What We Actually Do in 30 Minutes
An architecture review is a focused conversation where we look at your system — the technology stack, the deployment setup, the data flow, the team structure — and give you honest feedback.
No sales pitch. No "discovery phase" that turns into a proposal. Just practical advice from someone who's built systems at Ford, JP Morgan, Clear, The New York Times, and Kickstarter.
What We Cover
Technical Architecture
- How your services are structured and whether that structure scales
- Database design and whether your queries will hold up under load
- Third-party dependencies and where you have vendor lock-in risk
- Security posture — the obvious gaps that are easy to fix
Operational Health
- How you deploy code and whether it's reliable
- Error monitoring and incident response
- Backup and recovery — tested or theoretical?
- Performance baselines — do you know how fast things should be?
Team and Process
- Is your architecture appropriate for your team size?
- Are you building infrastructure you should be buying?

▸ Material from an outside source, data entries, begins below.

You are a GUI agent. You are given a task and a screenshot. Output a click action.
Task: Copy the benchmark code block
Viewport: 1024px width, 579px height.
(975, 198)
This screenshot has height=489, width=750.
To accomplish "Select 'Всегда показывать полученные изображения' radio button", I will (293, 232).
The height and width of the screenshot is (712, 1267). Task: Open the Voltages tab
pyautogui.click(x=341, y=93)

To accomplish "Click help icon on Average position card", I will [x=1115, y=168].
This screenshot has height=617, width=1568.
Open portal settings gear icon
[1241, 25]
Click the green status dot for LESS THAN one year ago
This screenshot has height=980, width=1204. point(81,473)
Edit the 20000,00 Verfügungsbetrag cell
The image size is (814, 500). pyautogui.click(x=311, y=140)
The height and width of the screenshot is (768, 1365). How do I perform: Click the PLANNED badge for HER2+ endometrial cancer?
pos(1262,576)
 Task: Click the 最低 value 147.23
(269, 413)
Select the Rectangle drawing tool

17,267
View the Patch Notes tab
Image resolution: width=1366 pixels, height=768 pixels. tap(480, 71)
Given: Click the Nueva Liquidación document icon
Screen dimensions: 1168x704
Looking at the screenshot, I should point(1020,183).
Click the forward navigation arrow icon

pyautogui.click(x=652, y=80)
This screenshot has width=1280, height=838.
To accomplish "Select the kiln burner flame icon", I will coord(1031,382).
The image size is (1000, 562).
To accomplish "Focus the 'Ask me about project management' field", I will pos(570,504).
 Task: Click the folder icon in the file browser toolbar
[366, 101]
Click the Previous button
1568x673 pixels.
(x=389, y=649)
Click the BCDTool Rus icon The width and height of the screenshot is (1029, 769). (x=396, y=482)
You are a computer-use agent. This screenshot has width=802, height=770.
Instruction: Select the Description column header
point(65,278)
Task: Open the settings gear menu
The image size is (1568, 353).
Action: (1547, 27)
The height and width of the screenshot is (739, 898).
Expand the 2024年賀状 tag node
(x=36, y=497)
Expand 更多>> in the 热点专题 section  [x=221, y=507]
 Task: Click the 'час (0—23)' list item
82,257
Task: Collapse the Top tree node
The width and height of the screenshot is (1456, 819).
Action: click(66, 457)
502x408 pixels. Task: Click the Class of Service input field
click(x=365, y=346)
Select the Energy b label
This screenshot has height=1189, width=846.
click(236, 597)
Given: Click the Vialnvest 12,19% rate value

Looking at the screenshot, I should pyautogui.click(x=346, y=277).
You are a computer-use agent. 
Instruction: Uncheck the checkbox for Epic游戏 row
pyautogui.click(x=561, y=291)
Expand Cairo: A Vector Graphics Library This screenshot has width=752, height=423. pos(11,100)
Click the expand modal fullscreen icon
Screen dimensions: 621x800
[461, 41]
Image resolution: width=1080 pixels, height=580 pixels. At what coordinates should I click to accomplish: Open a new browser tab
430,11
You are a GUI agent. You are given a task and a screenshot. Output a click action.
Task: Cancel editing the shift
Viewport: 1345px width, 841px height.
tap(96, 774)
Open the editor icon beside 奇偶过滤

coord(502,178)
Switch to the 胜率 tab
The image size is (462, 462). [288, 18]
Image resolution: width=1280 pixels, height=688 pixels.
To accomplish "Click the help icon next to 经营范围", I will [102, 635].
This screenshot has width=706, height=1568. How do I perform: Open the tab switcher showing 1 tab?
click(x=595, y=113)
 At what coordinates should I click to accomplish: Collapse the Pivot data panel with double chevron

- Where are the bottlenecks — technical or organizational?
What You Get Out of It
After the call, you'll know:
- What's working well — so you don't fix what isn't broken
- What's risky — the specific parts of your system that could cause problems as you scale
- What to do next — prioritized recommendations, not a vague roadmap
- Whether you need help — and if so, what kind (and it might not be us)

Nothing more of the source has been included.